What? Today, St. Patrick's Day, and no one has asked any of you to play Danny Boy !
So this weekend when I am playing my gig in Pittsburg (of original music from our song book of course) and someone comes to the stage and requests we play "Here's That Rainy Day", for our next tune of the evening. How practical is it to request that the individual Google the individual or corporation with copyright holdings to find the information required to achieve permission, then activate their Pay Pal account to pay at real time, then return with a prnt out of the receipt to the band to provide as evidence of the transaction? How practical is this? Has our personal connection to the audience really come down to this?
I truly would like to know, how many people in this forum would refuse that individual's request if he came back to the stage stating he could not find a link for the original contact information? Really, truly, how many would refuse this persons request?
Here is what I found in searching Irish Eyes are Shining for copyright information:
When Irish Eyes Are Smiling
Written By: Chauncey Olcott and Geo. Graff, Jr.
Music By: Ernest R. Ball
Then I searched the post for the thread on Jazz/Commercial and using the link provided for public domain songs, came up as not able to find. Therefore Irish Eyes Are Smiling is listed as an unknown copyright, yet NOT in the public domain.
SO WE BETTER NOT PLAY IT, NO MATTER WHO REQUESTS IT, NOT FOR THE POPE, NOT EVEN YOUR MOTHER!
Who are we kidding!?
I've no statistic on how many copyrighted songs are NOT represented by either the Harry Fox Agency or BMI in the U.S. but I don't think there are many. The only lawful remedy I know of is to have a copyright performance license for ALL the songs your band plays (or expects to play). Yes, it takes anywhere from three days to a week to receive the proper license, and that is with computer to computer contact. Harry Fox and BMI both accept VISA and Master Card, but not PayPal.
ALL I can say is don't say I haven't warned you when you play the request that an agent from one of these agencies has made the request and you were gullible enough to play the song in a public place vis restaurant or other similar gig.
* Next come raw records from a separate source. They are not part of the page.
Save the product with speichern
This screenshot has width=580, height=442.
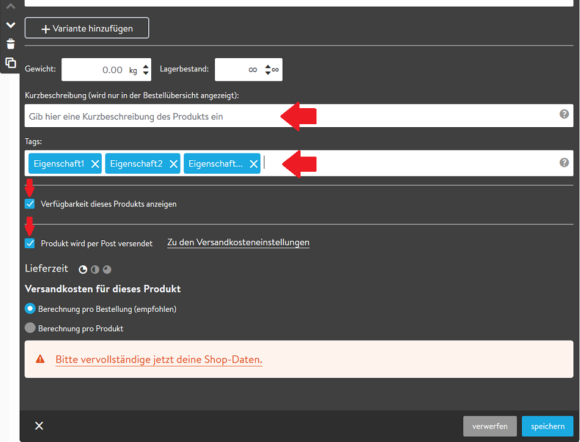point(547,426)
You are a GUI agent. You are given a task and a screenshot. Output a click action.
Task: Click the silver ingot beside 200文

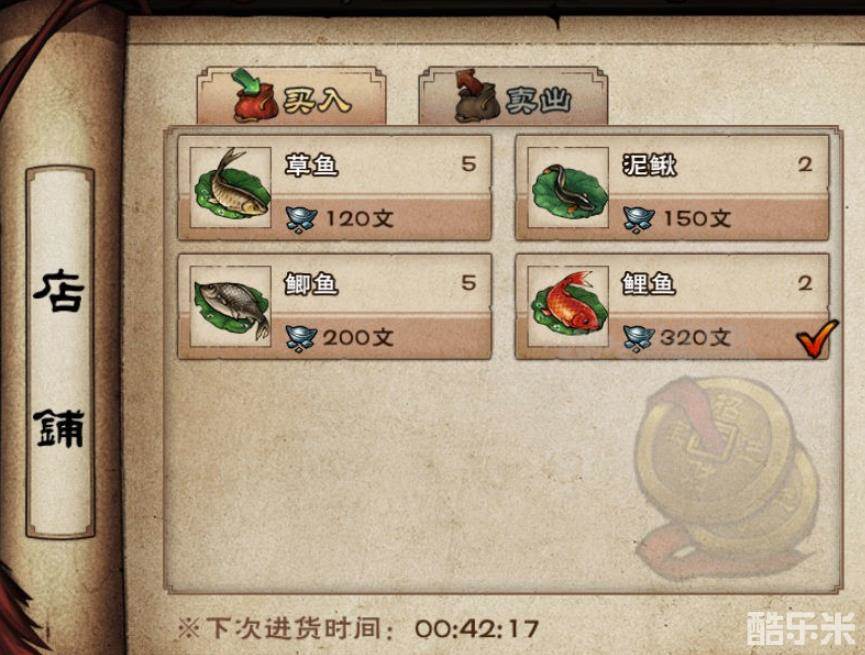tap(301, 338)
The bottom line is that you pay as you play which I realize cuts heavily into profits ... but that's the "game rules".
I don't understand what you mean. If that is the case and you need to have a copyright license, then wouldn't every professional musician, unless they are playing their own arrangements, is breaking the law.
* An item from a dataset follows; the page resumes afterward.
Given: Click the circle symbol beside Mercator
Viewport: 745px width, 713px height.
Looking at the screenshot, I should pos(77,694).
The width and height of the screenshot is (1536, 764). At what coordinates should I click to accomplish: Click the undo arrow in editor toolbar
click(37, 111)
When Irish Eyes Are Smiling was first published in 1912, and Danny Boy by Frederic Weatherly in 1913, thus in the U.S. they both preceed copyright effect and are considered to be in the Public Domain. Generally, 1923 is currently the cut-off year of publication. The whole U.S, copyright law is available on internet. It is Title 17, United States Code.
If you do not have the permission of the composer via their agent of a copyrighted song, you violate and infringe upon their copyright just to make an arrangement. Then it's worse to play such arrangement in a public place. Reiterating, the U.S. law is on internet, Title 17 U.S. Code.
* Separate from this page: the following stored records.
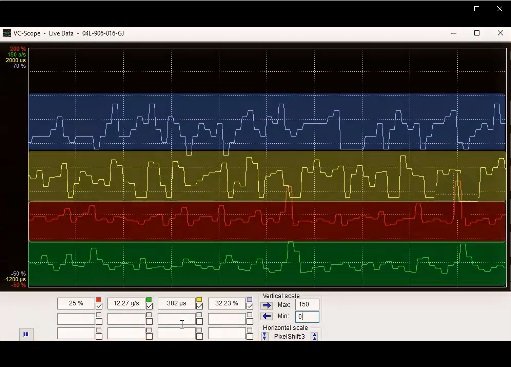Viewport: 511px width, 367px height.
Task: Click the right arrow beside Max
Action: tap(267, 305)
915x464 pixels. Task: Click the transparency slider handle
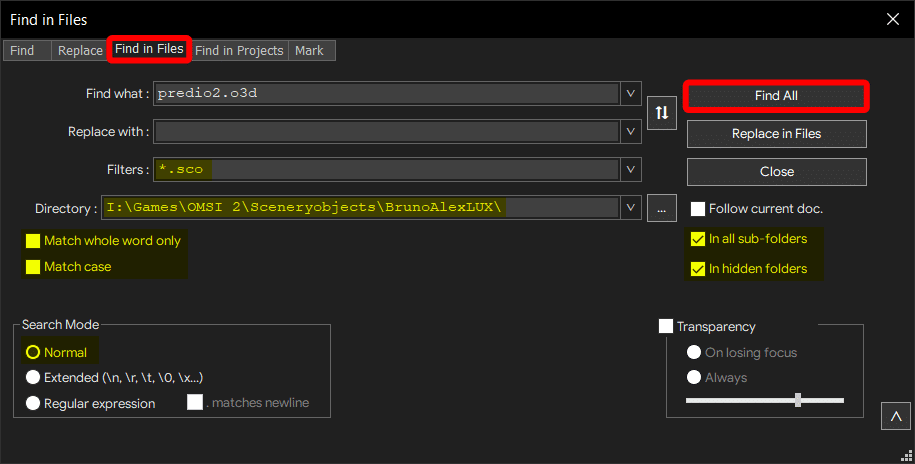797,400
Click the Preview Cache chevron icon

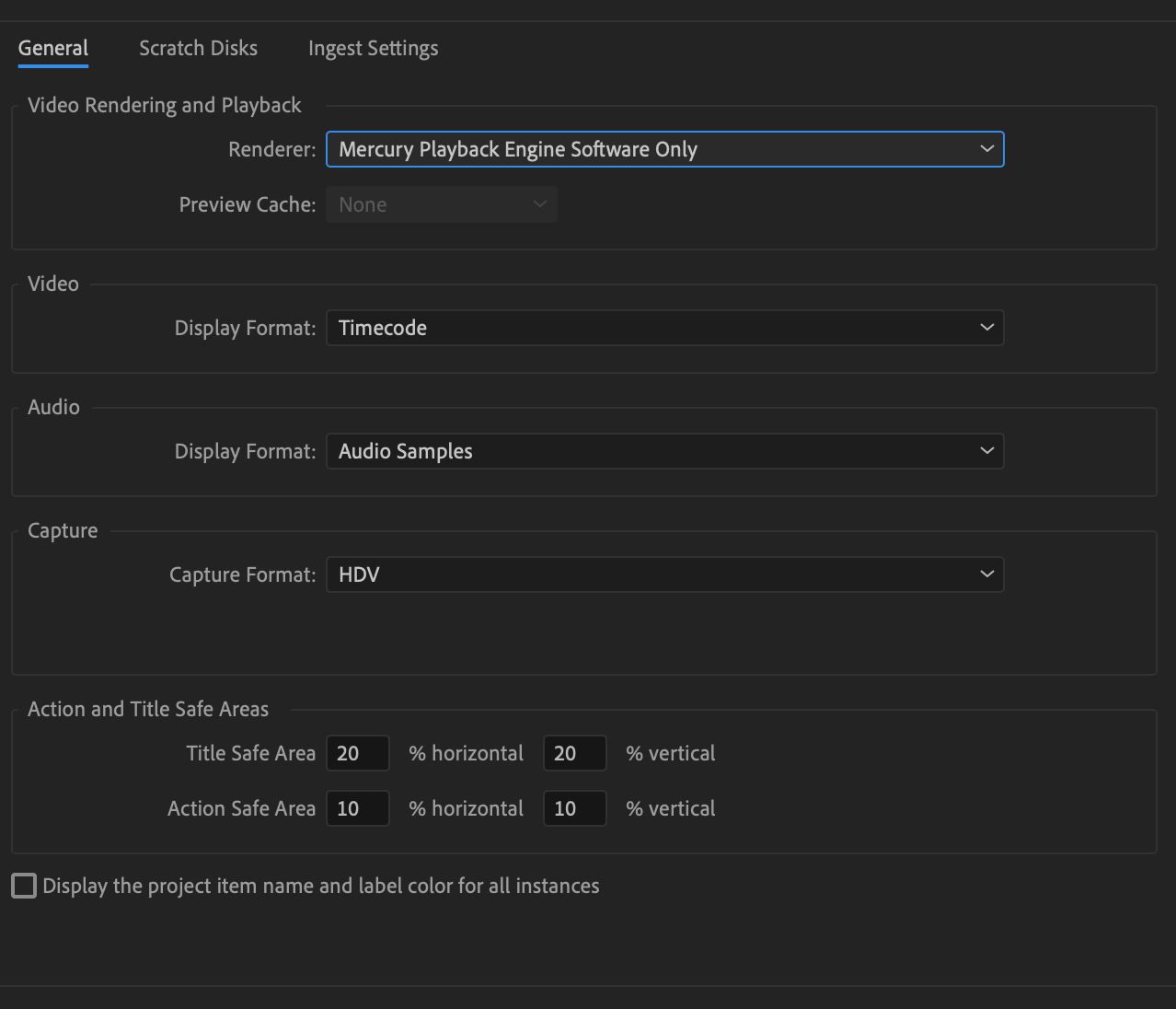540,203
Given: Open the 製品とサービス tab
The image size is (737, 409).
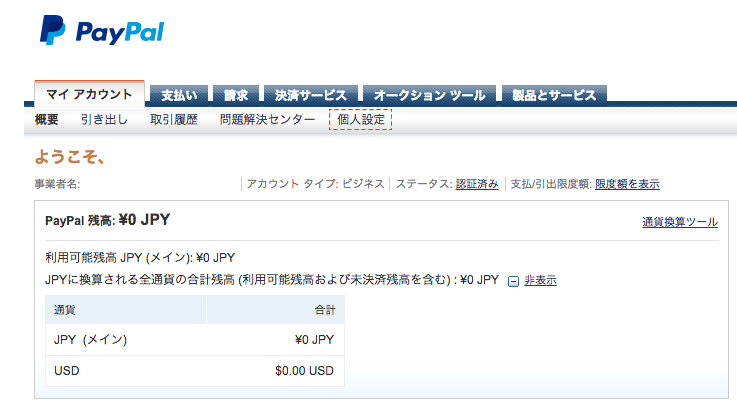Looking at the screenshot, I should pyautogui.click(x=554, y=95).
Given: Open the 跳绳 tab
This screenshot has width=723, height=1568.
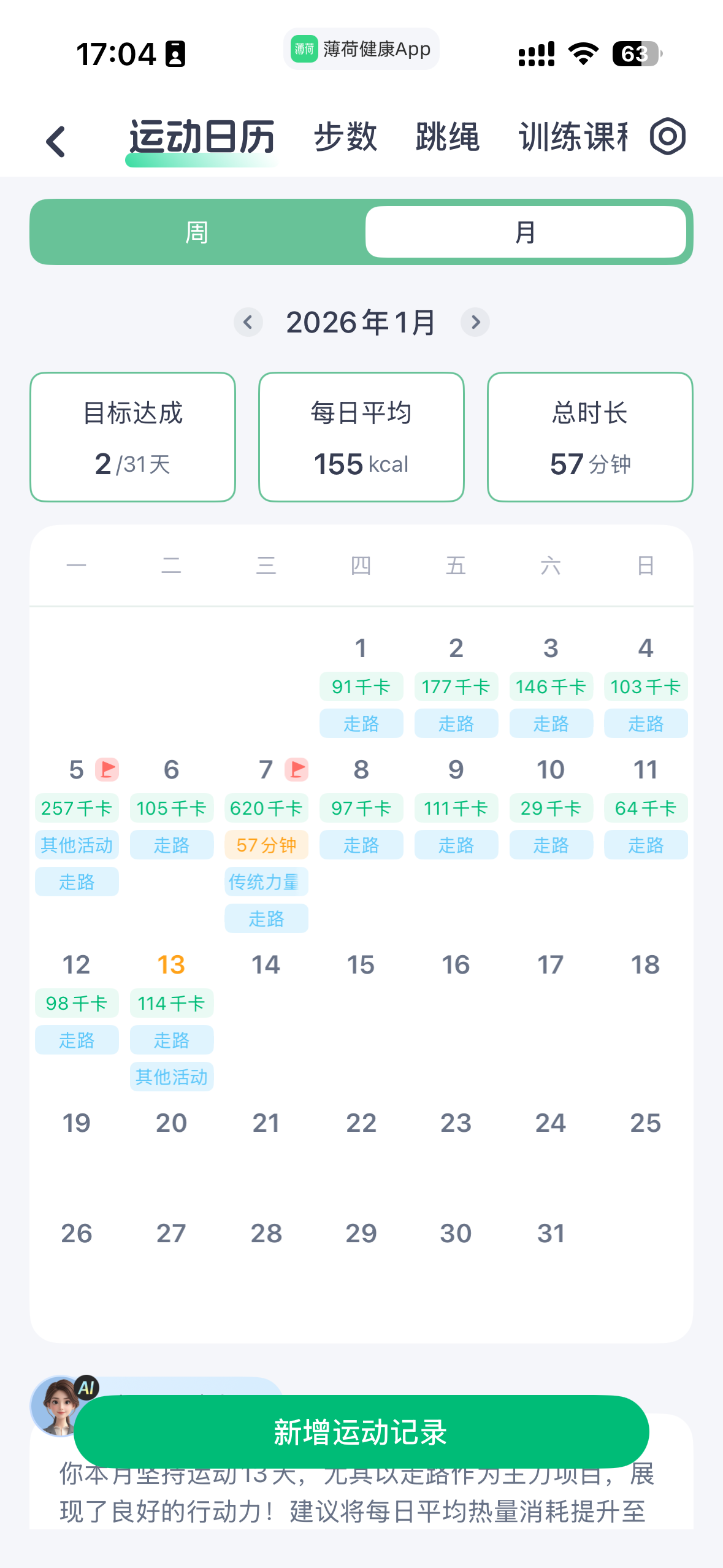Looking at the screenshot, I should [x=447, y=136].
"Professional Musician" maybe needs defining. I'm going to state that the songs Chris Botti plays are either Public Domain or he has the license to play them in a public place, and so it goes with about all the "professional musicians" that we buy their CDs and listen to. I'll state the U.S. Military Bands have exclusion to the application of the copyright law and are not less than "Professional Musicians".
Uh oh, guess I've been illegally operating the past 17 years!
And in all that time you were never arrested. It's not very likely to happen in the future but now you're gonna have to get the license or feel guilty about the whole thing. Your ignorance was bliss...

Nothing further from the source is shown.